Last weekend Saiful Amin, a 32-year-old journalist with the news magazine Tempo, thought his whole world had ended.
Even as he reported news of the devastation wreaked on his city, Saiful feared the dead included his wife Fatkhul Karomah, 24, a civil servant, and their 23-day-old son, Abqory Kurnia Makata, whose name means “the wise and the God-given”.
Abqory, born on May 4, five hours after the first lava streams began flowing from Mount Merapi, knows nothing of his father’s anguish and subsequent joy. But Saiful has the missing hours last Saturday engraved on his soul.
“I had two jobs to do that day, my work for Tempo and organising a celebration for my son’s birth,” he recalled. “So I was writing a story for Tempo on the volcano and worrying about my mother-in-law, trying to arrange plates, tables, and a pair of goats to be slaughtered for the curry and satay.
“On Friday night I worked very late in the office and crashed out there. I woke up before dawn and said my morning prayers at about 5am.
“Just before 6am everything began shaking violently. People shouted, ‘Out! Out!’. I ran out and turned right. The house in front of me collapsed before my eyes. I turned round and ran to the left. That house, too, collapsed in front of me.”
Saiful clambered over the wreckage and made his way to the local mosque. “We heard from the people who’d gathered there that something terrible had happened,” he said.
His memory of exact time is confused. People were cut off from relatives. Mobile phones failed. Landlines were dead.

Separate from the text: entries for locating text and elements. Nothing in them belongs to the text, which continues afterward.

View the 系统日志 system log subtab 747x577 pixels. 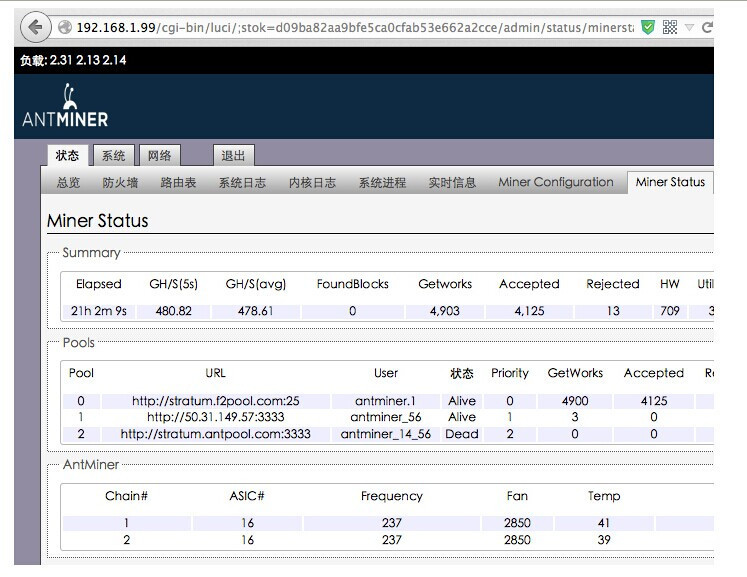tap(242, 183)
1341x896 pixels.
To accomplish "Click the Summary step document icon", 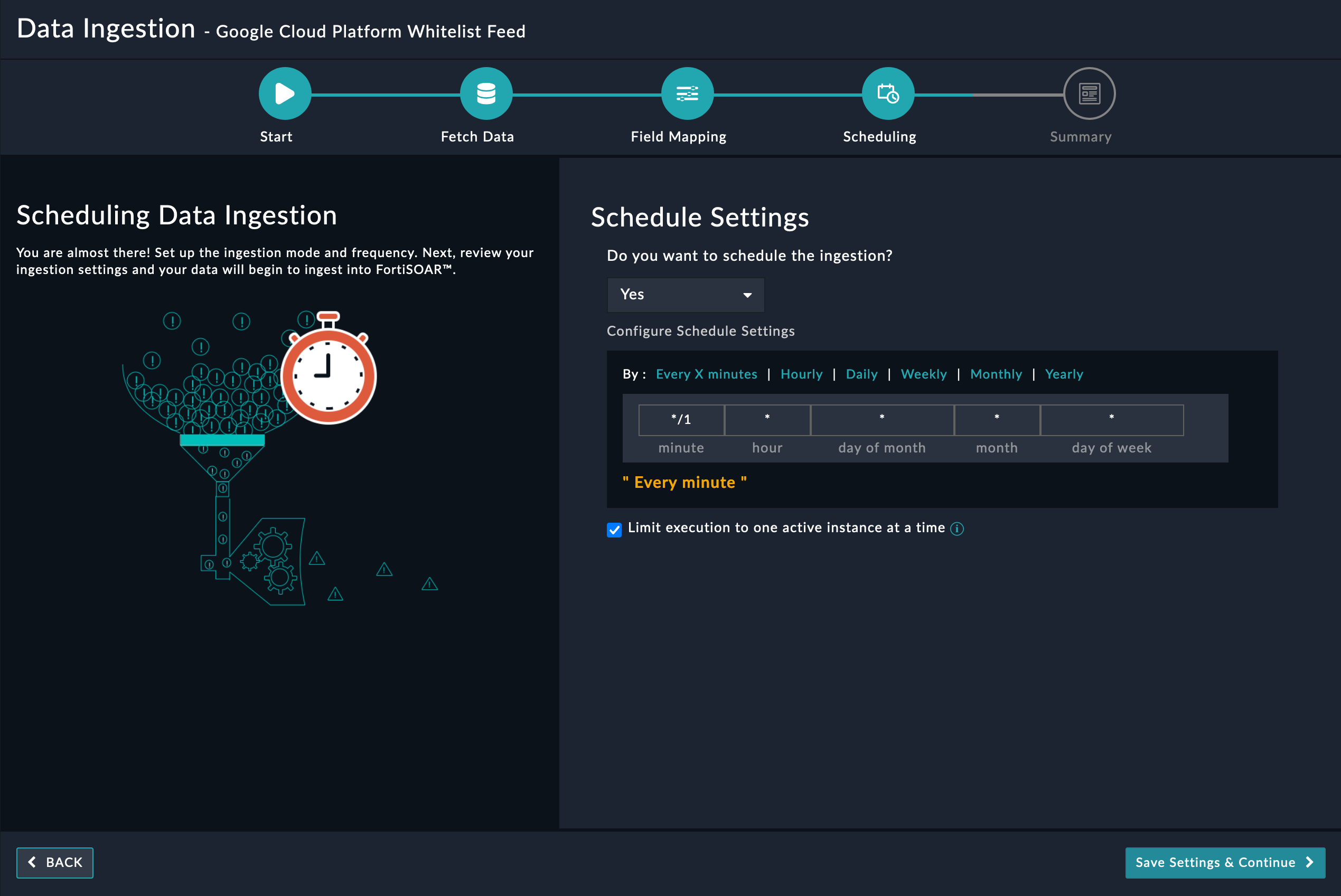I will coord(1089,93).
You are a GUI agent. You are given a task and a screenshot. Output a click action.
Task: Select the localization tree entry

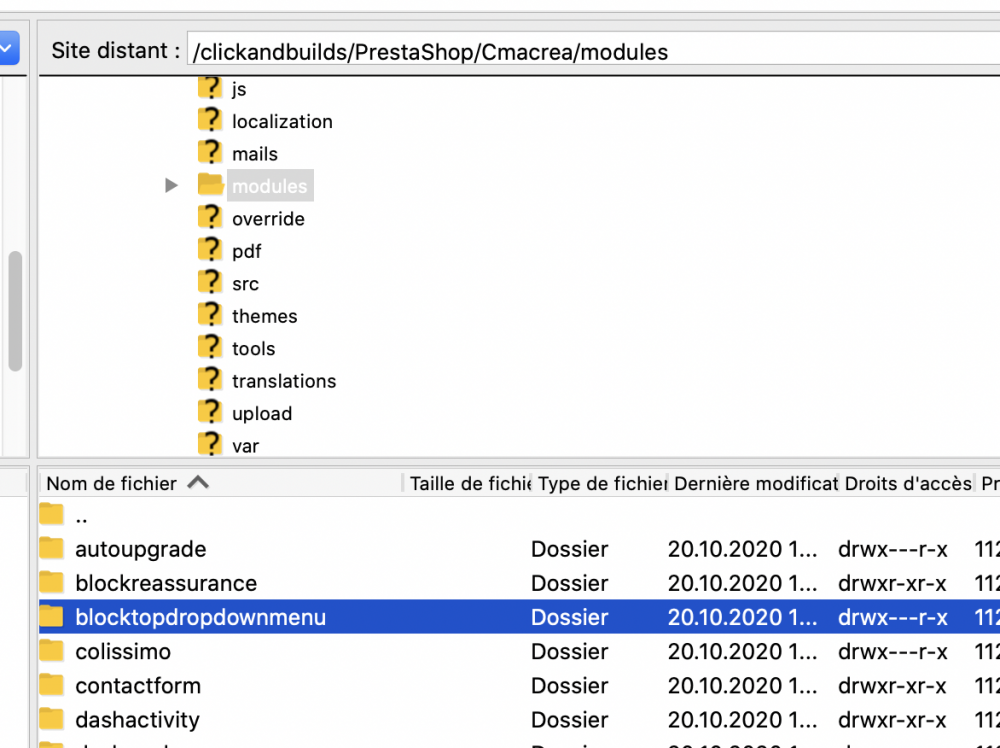pos(282,122)
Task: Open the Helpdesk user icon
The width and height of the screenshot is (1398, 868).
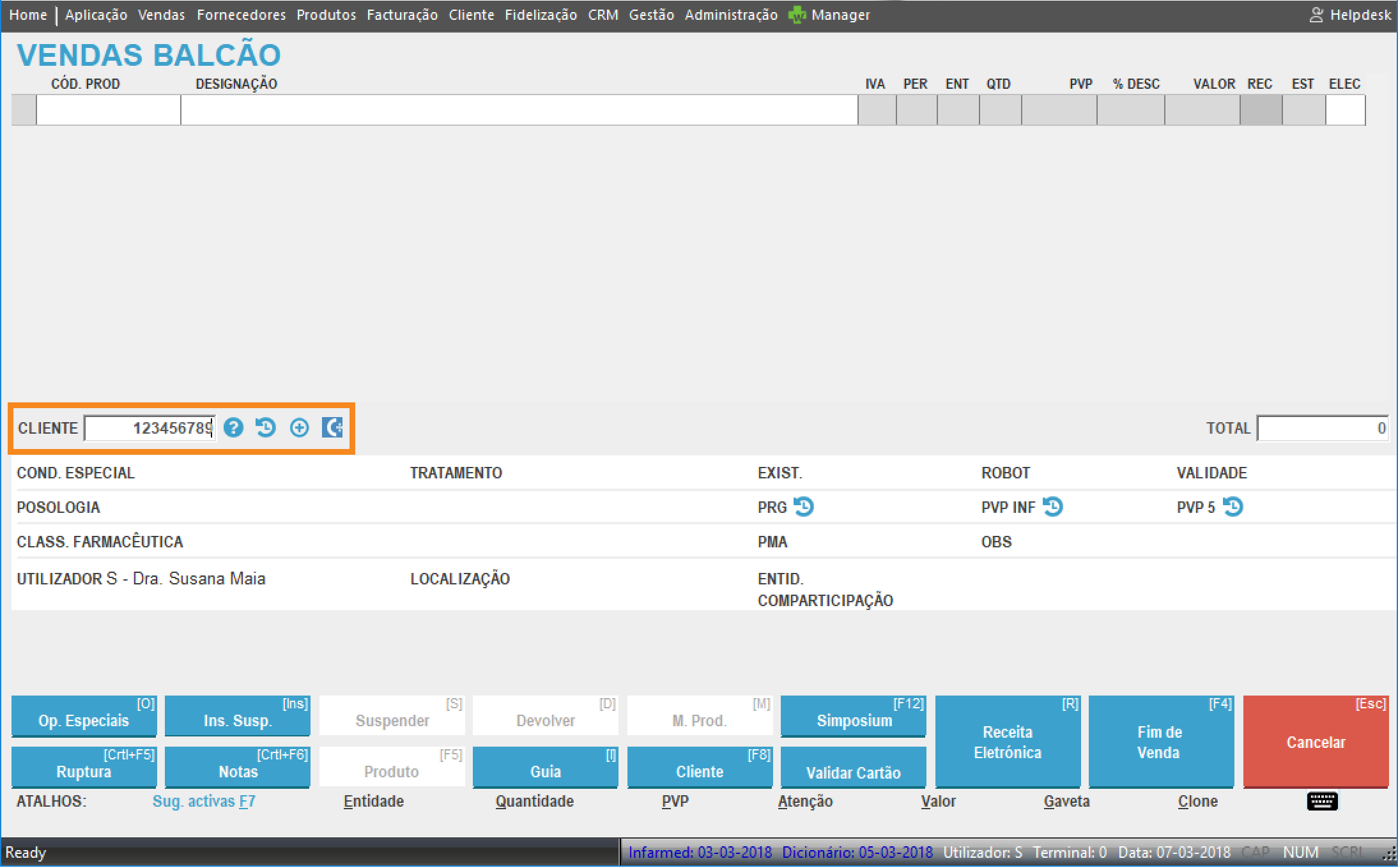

Dazed and shocked, Saiful made his way on foot to the two main hospitals in the centre of town. Dead and injured people were being brought in, propped on motorcycles, wedged into pedal rickshaws or laid out on Yogyakarta’s traditional horse-drawn carriages.
“I met our local newspaper delivery man who said things were bad in our part of town,” said Saiful. “He lent me his motorbike and I set off for the south. Thousands of people were coming the other way. They’d heard a rumour that a tsunami was coming from the sea and had already reached the Kraton. They panicked.